E così, ci si trova oggi in un mondo disumanizzato, in cui gli esseri umani sono considerati parte di un meccanismo e lo Stato decide anche quali sono i bisogni primari. Anche in una emergenza, la parte legale va preservata. Perché in futuro, tutto questo sarà sempre considerato un precedente. E, in fondo, una chiesa chiusa alle celebrazioni, con un sacerdote che celebra online, sarà sempre più controllabile. Perché si può sempre staccare il segnale online, si può sempre silenziare qualcuno. E online ogni messaggio può essere controllato.
Ma non si possono controllare le persone e i loro incontri, non si possono controllare le emozioni che si vivono realmente davanti al Santissimo o parlando con un sacerdote. È il problema tecnologico, affrontato in fondo anche quando si cominciò a discutere la riforma dei media vaticani, e furono tagliate fuori le onde medie dalla r radio. Che erano, poi, l’unico mezzo che nessun governo poteva bloccare, perché fuori da qualunque legislazione internazionale, e perciò libere.
La Chiesa ha creato una istituzione per avere una libertà. Ed è attraverso l’istituzione che sta con il popolo. Non c’è, in fondo, una discrasia tra l’élite e il popolo, come in molti interpretano anche il Vangelo. È un modo politico e strumentale di vedere le cose. La Chiesa, con le sue scuole, le sue opere d’arte, il suo lavoro, ha fatto sempre in modo che il popolo diventasse élite, che potesse comprendere le Scritture e a partire dalle Scritture arrivare al suo sviluppo integrale.

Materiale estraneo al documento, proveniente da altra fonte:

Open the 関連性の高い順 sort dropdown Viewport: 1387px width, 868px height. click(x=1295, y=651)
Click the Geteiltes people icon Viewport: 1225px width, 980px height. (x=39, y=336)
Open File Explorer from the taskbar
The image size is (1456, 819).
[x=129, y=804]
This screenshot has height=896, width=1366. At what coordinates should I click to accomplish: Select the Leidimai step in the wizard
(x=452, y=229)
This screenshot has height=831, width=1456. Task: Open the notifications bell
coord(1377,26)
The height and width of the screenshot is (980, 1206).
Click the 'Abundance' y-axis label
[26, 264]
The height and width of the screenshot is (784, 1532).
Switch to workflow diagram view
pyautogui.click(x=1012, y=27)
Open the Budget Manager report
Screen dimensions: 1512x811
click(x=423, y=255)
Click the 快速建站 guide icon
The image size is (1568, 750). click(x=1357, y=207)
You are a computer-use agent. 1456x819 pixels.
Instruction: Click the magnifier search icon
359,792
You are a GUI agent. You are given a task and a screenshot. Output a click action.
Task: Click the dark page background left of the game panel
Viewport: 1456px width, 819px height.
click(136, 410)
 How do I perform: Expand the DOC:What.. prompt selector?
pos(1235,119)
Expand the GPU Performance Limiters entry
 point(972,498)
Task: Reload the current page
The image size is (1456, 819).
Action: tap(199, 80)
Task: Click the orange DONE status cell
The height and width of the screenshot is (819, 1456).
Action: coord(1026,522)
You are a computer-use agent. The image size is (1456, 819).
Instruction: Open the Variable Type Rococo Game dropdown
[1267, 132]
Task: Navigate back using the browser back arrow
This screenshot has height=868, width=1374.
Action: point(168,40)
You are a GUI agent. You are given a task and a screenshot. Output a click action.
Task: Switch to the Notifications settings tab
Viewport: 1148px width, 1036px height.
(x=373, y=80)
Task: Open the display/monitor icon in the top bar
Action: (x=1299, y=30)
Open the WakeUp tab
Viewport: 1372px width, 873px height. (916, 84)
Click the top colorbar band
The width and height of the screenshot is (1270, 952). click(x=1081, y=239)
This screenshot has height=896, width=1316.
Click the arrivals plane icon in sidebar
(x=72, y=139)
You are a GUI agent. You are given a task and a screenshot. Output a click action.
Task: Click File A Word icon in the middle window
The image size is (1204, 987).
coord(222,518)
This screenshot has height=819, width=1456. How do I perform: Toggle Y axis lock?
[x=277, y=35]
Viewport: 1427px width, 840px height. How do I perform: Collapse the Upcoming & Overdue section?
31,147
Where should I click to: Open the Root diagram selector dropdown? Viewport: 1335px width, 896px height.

È una Chiesa che ha lavorato per fare del popolo parte della classe dirigente, per fare in modo che le persone potessero comprendere gli errori dei “farisei” e piuttosto creare un mondo più giusto. Un mondo dove la dimensione spirituale andava di pari passo con quella pratica, perché in fondo l’uomo è anima e corpo.
Oggi, mentre la Chiesa giustamente sta vicino al popolo, prega con il popolo, parla con le persone, mentre continua il suo lavoro di andare alle periferie, sembra si sia persa invece questa dimensione istituzionale. E così, le leggi degli Stati rischiano seriamente di andare a danneggiare il diritto alla libertà di culto, l’ultimo, minimo passaggio, perché si controlli la libertà religiosa.